PROVIDED PASSAGE Start Marker

2.6 ProteinStructure

File: data_structures.py

Description: Represents the structure of a protein.

Key Methods:

def __init__(self, pdb_file: str, chain: str = 'A', plddt_file: Optional[str] = None)
def get_sequence(self) -> str
def get_plddt(self) -> Optional[np.ndarray]
def get_dssp(self) -> Dict[str, str]
def validate_sequence(self, protein_sequence: str) -> bool
@classmethod
def from_af2_folder(cls, folder_path: str, chain: str = 'A') -> 'ProteinStructure'

3. Utility Components

3.1 Alignment Utilities

File: aide_predict/utils/alignment_calls.py

Key Functions:

def sw_global_pairwise(seq1: "ProteinSequence", seq2: "ProteinSequence", matrix: str = 'BLOSUM62', gap_open: float = -10, gap_extend: float = -0.5) -> tuple['ProteinSequence', 'ProteinSequence']
def mafft_align(sequences: "ProteinSequences",
                existing_alignment: Optional["ProteinSequences"] = None,
                realign: bool = False,
                output_fasta: Optional[str] = None) -> "ProteinSequences"

3.2 Model Device Manager

File: aide_predict/bespoke_models/predictors/pretrained_transformers.py Context manager that can be built into into models that can leverage advanced hardware to help with cleanup. For example, if one wanted to test two different transformer methods on their laptop GPU, it would be very easy to accidently have both models on device and throw a CUDA memory error. Desiging models that use this context manager makes it easy to only have the model on device a the time of inference, at a small cost of moving the model to the device each time.

Key Classes and Methods:

class ModelDeviceManager:
    def __init__(self, model_instance: Any, device: str = 'cpu')
    @contextmanager
    def model_on_device(self, load_func: Callable[[], None], cleanup_func: Callable[[], None])

@contextmanager
def model_device_context(model_instance: Any, load_func: Callable[[], None], cleanup_func: Callable[[], None], device: str = 'cpu')

PROVIDED PASSAGE End Marker
EXTRACTED INFORMATION Start Marker

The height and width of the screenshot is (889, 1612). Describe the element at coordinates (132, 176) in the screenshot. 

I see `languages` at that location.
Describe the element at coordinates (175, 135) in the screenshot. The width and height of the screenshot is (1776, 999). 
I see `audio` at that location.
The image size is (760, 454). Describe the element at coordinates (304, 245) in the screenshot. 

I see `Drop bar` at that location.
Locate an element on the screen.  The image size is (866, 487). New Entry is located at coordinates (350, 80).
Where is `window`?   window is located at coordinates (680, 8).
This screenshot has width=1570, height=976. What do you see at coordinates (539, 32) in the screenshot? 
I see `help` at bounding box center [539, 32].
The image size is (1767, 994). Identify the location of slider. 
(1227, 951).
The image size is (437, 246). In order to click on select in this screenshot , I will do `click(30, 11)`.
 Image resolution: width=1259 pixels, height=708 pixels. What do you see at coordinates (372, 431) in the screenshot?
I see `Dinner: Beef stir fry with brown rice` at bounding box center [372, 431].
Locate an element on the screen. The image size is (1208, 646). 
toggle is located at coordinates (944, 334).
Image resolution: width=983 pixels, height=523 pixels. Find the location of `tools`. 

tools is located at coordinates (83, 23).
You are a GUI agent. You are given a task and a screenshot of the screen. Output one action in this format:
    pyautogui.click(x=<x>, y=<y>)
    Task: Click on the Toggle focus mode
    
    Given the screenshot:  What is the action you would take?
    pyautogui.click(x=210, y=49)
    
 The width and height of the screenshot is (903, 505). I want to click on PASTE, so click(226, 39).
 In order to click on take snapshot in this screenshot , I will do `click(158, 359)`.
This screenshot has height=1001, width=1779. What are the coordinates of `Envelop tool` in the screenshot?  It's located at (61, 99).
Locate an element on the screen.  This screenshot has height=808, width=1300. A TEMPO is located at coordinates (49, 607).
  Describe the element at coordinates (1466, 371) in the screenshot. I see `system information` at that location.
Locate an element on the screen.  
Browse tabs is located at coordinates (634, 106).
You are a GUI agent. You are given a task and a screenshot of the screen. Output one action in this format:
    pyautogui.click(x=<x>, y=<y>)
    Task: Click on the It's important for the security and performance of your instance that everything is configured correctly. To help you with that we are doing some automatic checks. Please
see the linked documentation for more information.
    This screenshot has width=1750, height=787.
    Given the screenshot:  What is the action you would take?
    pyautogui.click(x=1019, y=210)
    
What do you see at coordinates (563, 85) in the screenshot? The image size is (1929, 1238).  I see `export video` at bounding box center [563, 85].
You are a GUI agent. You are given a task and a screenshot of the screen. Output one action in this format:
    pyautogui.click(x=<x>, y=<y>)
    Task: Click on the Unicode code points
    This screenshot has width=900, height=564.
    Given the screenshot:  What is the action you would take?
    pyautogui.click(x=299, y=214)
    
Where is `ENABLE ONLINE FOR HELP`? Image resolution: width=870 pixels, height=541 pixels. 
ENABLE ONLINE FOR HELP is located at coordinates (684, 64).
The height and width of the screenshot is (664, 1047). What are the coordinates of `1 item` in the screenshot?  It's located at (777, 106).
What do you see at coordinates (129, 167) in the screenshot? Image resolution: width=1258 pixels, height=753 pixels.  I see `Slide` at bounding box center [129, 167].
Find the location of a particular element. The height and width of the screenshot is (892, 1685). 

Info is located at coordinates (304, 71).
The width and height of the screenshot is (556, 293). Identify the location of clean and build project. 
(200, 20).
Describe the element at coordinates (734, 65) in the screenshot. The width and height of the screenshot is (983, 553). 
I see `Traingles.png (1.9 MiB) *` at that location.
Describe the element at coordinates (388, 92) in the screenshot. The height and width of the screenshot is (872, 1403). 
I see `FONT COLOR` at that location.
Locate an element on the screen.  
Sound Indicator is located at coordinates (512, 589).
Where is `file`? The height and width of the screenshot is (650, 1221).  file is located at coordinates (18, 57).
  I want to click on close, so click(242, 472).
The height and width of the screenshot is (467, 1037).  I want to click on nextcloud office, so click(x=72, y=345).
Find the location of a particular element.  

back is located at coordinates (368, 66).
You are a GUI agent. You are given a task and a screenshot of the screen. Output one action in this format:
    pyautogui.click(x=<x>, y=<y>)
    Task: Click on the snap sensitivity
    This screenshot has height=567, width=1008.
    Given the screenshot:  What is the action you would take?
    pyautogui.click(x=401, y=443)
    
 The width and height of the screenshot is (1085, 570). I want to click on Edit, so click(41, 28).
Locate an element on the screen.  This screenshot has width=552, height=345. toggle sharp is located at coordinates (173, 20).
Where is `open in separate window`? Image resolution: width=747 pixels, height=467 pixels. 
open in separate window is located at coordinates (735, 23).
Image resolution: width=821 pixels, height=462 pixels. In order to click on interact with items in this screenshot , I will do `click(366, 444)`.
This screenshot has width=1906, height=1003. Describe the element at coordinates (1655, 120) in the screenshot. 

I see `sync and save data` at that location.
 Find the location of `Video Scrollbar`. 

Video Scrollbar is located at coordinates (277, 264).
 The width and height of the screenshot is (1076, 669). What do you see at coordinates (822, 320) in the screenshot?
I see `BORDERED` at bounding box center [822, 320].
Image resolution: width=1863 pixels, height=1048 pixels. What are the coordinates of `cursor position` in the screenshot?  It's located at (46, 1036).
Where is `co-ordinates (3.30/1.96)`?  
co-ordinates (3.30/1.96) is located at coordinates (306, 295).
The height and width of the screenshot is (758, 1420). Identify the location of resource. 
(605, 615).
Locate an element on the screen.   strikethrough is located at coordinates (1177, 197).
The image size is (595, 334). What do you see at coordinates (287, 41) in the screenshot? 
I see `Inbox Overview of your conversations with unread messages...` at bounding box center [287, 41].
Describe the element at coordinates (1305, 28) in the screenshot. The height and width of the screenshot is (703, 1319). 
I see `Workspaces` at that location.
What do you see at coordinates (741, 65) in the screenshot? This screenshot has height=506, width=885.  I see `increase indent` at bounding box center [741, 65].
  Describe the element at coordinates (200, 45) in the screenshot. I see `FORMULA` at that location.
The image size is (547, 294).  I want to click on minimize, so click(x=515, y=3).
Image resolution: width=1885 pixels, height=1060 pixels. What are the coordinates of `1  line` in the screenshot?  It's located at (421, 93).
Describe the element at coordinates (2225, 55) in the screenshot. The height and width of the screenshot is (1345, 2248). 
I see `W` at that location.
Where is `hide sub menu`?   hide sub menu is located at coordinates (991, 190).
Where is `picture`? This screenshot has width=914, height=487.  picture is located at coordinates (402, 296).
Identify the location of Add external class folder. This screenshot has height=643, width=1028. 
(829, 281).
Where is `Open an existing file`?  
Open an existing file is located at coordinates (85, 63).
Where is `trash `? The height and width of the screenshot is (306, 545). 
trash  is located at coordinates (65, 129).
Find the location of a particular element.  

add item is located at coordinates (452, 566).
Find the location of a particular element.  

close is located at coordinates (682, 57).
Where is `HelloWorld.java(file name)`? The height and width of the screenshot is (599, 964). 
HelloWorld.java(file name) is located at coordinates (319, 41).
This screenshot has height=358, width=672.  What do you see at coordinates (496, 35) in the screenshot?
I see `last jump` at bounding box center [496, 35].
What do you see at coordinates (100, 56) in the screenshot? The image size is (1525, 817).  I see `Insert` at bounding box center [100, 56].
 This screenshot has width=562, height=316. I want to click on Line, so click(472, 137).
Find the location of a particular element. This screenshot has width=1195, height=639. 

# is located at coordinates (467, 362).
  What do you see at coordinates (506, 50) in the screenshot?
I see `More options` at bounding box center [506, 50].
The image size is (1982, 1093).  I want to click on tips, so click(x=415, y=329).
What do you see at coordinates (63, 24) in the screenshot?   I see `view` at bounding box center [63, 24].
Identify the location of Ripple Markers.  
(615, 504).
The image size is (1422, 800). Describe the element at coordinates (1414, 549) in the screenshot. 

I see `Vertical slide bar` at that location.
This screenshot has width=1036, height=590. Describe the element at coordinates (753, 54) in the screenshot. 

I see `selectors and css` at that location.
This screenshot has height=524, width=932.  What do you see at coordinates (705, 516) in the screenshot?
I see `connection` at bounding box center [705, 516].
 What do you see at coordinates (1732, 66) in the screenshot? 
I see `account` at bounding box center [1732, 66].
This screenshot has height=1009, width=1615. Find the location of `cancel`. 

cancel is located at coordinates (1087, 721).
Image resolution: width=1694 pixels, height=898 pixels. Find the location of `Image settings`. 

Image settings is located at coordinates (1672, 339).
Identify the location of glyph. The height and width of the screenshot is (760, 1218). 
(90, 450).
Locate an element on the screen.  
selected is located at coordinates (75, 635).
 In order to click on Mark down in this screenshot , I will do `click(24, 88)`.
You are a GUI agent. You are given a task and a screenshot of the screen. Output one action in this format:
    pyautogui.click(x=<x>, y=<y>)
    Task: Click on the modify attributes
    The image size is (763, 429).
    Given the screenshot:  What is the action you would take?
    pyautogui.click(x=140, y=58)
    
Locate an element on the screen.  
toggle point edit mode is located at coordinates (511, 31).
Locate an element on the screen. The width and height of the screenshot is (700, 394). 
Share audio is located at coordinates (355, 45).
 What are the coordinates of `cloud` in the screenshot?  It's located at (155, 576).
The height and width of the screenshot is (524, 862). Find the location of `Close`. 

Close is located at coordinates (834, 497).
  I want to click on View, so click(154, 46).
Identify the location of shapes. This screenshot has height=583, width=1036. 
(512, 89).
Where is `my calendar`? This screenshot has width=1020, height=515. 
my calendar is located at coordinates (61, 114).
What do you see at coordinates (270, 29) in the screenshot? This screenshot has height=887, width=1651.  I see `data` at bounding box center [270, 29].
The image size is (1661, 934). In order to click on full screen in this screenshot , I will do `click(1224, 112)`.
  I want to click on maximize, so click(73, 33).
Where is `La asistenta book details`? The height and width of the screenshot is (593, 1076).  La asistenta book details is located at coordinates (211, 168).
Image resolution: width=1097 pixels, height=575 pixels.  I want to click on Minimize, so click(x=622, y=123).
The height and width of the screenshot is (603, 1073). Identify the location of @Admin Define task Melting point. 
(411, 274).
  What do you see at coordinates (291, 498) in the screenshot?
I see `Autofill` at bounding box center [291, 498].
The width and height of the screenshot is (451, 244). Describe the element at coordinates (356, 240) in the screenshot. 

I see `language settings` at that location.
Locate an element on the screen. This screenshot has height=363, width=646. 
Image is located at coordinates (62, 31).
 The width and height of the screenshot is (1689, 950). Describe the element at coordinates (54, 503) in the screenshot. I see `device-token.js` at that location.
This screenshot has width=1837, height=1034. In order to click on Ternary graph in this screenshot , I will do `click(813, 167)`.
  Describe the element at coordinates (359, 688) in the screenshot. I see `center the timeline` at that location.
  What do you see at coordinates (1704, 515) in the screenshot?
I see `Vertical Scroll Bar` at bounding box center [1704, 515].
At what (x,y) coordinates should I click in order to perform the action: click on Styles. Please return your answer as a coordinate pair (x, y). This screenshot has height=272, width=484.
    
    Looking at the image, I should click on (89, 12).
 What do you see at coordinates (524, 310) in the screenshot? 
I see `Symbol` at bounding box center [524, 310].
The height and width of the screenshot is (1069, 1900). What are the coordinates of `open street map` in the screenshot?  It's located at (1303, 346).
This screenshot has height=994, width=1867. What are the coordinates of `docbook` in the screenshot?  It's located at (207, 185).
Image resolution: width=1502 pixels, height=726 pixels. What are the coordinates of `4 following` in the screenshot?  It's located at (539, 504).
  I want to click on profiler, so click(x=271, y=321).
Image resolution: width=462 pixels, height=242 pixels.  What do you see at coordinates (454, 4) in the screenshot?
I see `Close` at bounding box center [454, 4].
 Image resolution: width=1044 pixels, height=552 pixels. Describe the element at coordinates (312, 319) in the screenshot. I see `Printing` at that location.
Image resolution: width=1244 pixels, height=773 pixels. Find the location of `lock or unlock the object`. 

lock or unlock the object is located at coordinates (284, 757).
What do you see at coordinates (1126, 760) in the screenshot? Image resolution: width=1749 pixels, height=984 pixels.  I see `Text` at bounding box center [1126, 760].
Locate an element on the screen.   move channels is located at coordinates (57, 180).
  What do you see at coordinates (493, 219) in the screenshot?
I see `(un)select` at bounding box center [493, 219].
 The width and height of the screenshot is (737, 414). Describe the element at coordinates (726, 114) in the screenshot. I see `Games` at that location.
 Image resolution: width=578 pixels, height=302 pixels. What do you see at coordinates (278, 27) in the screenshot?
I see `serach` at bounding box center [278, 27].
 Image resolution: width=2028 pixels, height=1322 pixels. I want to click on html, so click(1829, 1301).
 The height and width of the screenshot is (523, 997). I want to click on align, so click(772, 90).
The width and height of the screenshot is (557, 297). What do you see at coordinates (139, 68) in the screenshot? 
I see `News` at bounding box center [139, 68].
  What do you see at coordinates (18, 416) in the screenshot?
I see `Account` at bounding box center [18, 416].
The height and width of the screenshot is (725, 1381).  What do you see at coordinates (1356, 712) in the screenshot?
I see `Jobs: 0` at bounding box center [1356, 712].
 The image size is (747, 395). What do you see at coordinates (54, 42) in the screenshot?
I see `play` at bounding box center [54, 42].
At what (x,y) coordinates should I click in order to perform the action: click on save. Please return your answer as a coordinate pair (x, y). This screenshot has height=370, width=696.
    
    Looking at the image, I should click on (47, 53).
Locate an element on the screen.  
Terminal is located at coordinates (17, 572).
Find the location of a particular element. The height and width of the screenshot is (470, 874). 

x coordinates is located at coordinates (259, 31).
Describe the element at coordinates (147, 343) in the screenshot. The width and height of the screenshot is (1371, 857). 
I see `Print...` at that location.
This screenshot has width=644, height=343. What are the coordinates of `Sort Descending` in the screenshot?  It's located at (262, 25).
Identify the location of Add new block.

EXTRACTED INFORMATION End Marker

PROBLEMS TO SOLVE:
A: According to the documentation excerpt, in which file are the alignment utilities found?
B: Decide whether each statement agrees with the documentation excerpt: (i) The default chain for ProteinStructure's constructor is 'A'. (ii) The default device for ModelDeviceManager is 'cuda'. (iii) The default gap opening penalty in sw_global_pairwise is -10.
C: Repeat the portion of the documentation excerpt starting with "3.2 Model Device" and going on through "cleanup_func: Callable[[], None])".
The data are separate material from the documentation excerpt.

EXERCISE ANSWERS:
A: aide_predict/utils/alignment_calls.py

B:
(i) Yes: "chain: str = 'A'"
(ii) No: "device: str = 'cpu'"
(iii) Yes: "gap_open: float = -10"

C:
3.2 Model Device Manager

File: aide_predict/bespoke_models/predictors/pretrained_transformers.py Context manager that can be built into into models that can leverage advanced hardware to help with cleanup. For example, if one wanted to test two different transformer methods on their laptop GPU, it would be very easy to accidently have both models on device and throw a CUDA memory error. Desiging models that use this context manager makes it easy to only have the model on device a the time of inference, at a small cost of moving the model to the device each time.

Key Classes and Methods:

class ModelDeviceManager:
    def __init__(self, model_instance: Any, device: str = 'cpu')
    @contextmanager
    def model_on_device(self, load_func: Callable[[], None], cleanup_func: Callable[[], None])